M. Michel Prada a apporté les éléments de réponses suivants :

- une agence de notation sur les trois existantes est de droit américain, même si elle relève majoritairement de capitaux français. Une plus forte présence française ou européenne est sans doute souhaitable, mais il faut convenir que l'entrée sur le marché de la notation n'est pas aisée, la notoriété étant un élément indispensable en l'espèce ;

- les contacts réguliers qu'a la COB avec la SEC américaine permettent d'affirmer que les autorités américaines se préoccupent bien évidemment d'éviter de nouvelles affaires Enron. Peut-être celles-ci sont-elles tentées de régler seules ce type d'affaires au plan national mais, d'un autre côté, elles sont conscientes de la nécessité d'adopter des standards communs à l'Europe.

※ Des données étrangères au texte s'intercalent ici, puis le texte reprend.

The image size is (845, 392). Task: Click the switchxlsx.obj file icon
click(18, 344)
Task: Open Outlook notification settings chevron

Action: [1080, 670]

Leur changement d'attitude vis-à-vis de l'harmonisation des normes comptables est significative à cet égard ;

- le ministère de l'économie ou le Gouverneur de la Banque de France sont les plus à même de mesurer les effets macro-économiques de la chute des marchés boursiers. Cela étant, l'impact macro-économique est sans doute plus faible en Europe qu'aux États-Unis, comme en témoigne la chute des cours de 1987 qui a eu une faible incidence en 1988. Il y a en France une certaine déconnexion entre le marché boursier et l'activité économique ;

- s'agissant de la réforme du droit des sociétés, beaucoup a été fait, notamment dans le domaine du « gouvernement d'entreprise ». Les réformes adoptées doivent maintenant être mises en oeuvre. Il faudra certainement, en outre, aller au-delà et fixer de nouvelles règles sur la gestion des sociétés.

- l'activité d'audit doit assurément être détachée du management et des directeurs financiers et comptables des sociétés. Aussi une réflexion s'impose-t-elle sur son rattachement aux conseils d'administration et aux assemblées générales ;

- un seul grand pays organise la rotation obligatoire des cabinets de commissaires aux comptes : l'Italie. La France pourrait retenir, quant à elle, un système intermédiaire consistant à organiser une rotation des associés signataires, tous les 7 ou 8 ans. Il faut en effet constater que, dans certaines sociétés, les mêmes personnes signent les comptes depuis 18 ou 20 ans. La rotation des cabinets de commissaires aux comptes risquerait en revanche de poser des problèmes de gestion en début et fin de période. M. Michel Prada avance toutefois, à titre personnel, l'idée d'une rotation organisée sur la base du co-commissariat qui pourrait concilier les contraintes contradictoires ;

- l'interdiction de toute activité de conseil aux cabinets d'audit aurait certes le mérite de la simplification et « purifierait » le secteur, mais comporterait des risques, l'activité d'audit étant austère et la règle pouvant, à terme, affaiblir les cabinets. On pourrait se limiter à rendre incompatibles les activités d'audit et de conseil d'un cabinet auprès d'une même société ;

- s'agissant des plans de stock options, il est de plus en plus évident qu'il faut accorder plus de pouvoirs aux assemblées générales et permettre aux actionnaires de s'exprimer.

M. Henri Emmanuelli a souhaité connaître les dates d'inscription à l'ordre du jour de la Commission des finances des propositions de résolution tendant à la création de commissions d'enquête.

Le Président Pierre Méhaignerie, après avoir constaté que les propositions de résolution avaient été distribuées il y a peu, les 12 et 19 juillet, a indiqué que la désignation de rapporteurs interviendrait très rapidement.